# Task
Starting at the first line of the entries below, restate each line exactly until you reach the line with "The height and", and print that one too. Leave the pictures out and stop there.
Data for this task START
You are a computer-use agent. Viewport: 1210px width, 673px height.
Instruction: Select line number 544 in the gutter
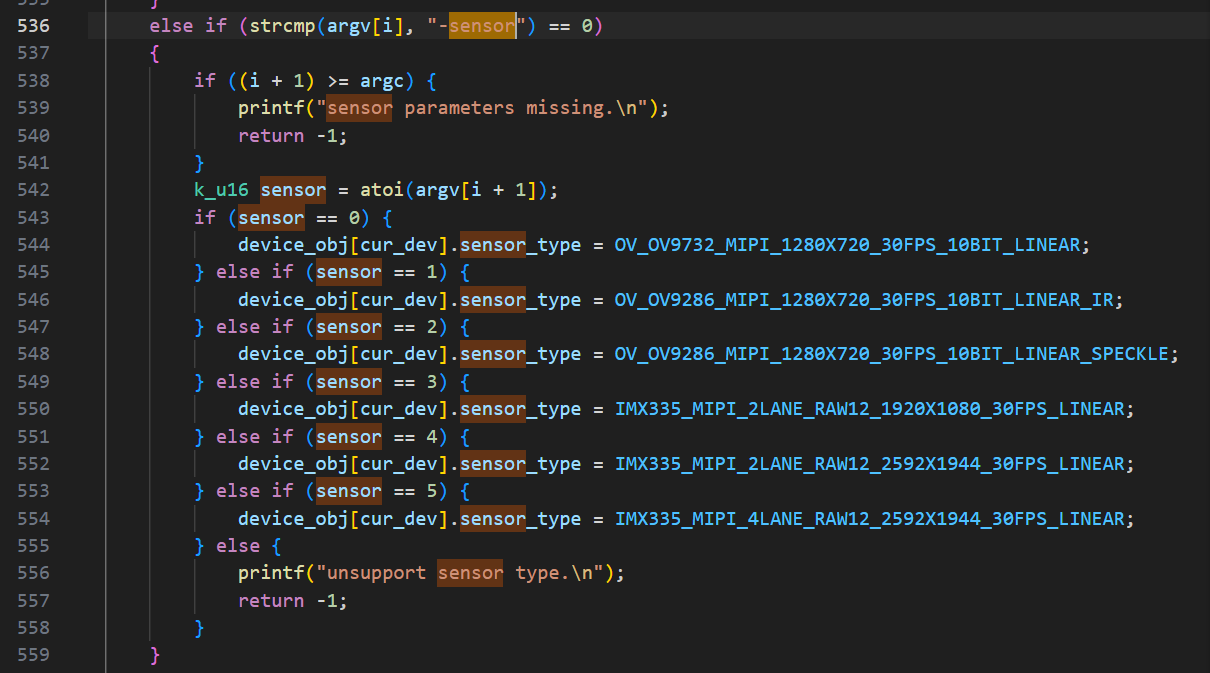click(x=34, y=245)
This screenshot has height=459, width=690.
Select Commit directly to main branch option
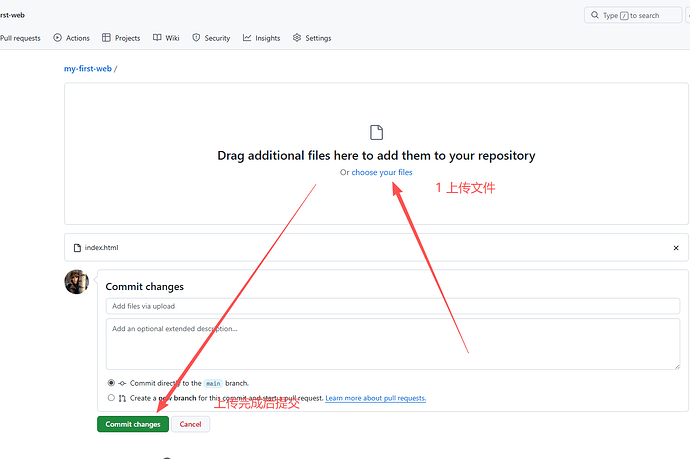point(111,383)
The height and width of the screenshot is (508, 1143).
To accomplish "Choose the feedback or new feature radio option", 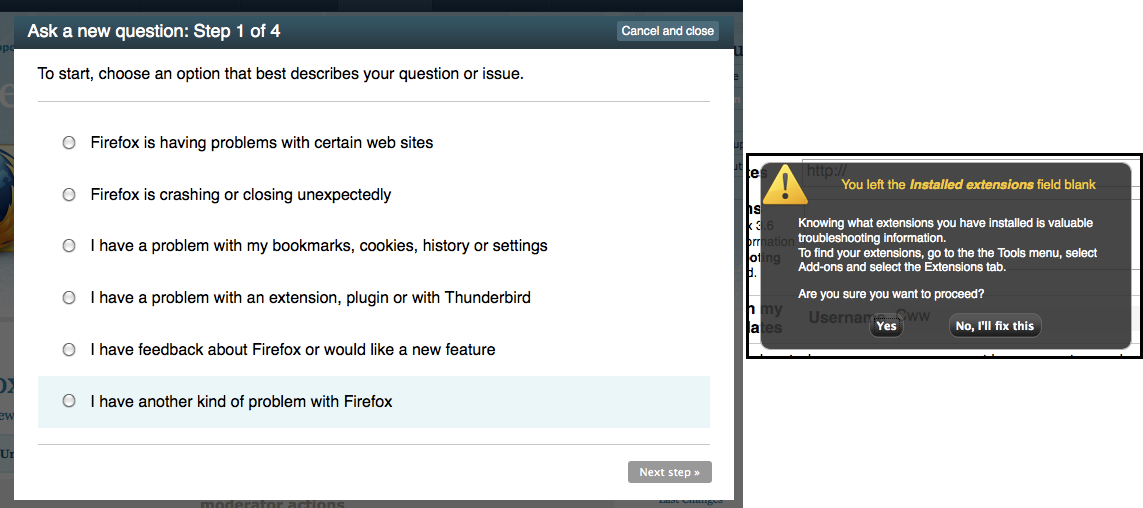I will (x=69, y=350).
Data for this task END
# Answer for the task
You are a computer-use agent. Viewport: 1210px width, 673px height.
Instruction: Select line number 544 in the gutter
click(x=34, y=245)
This screenshot has height=459, width=690.
Select Commit directly to main branch option
point(111,383)
The height and width of the screenshot is (508, 1143).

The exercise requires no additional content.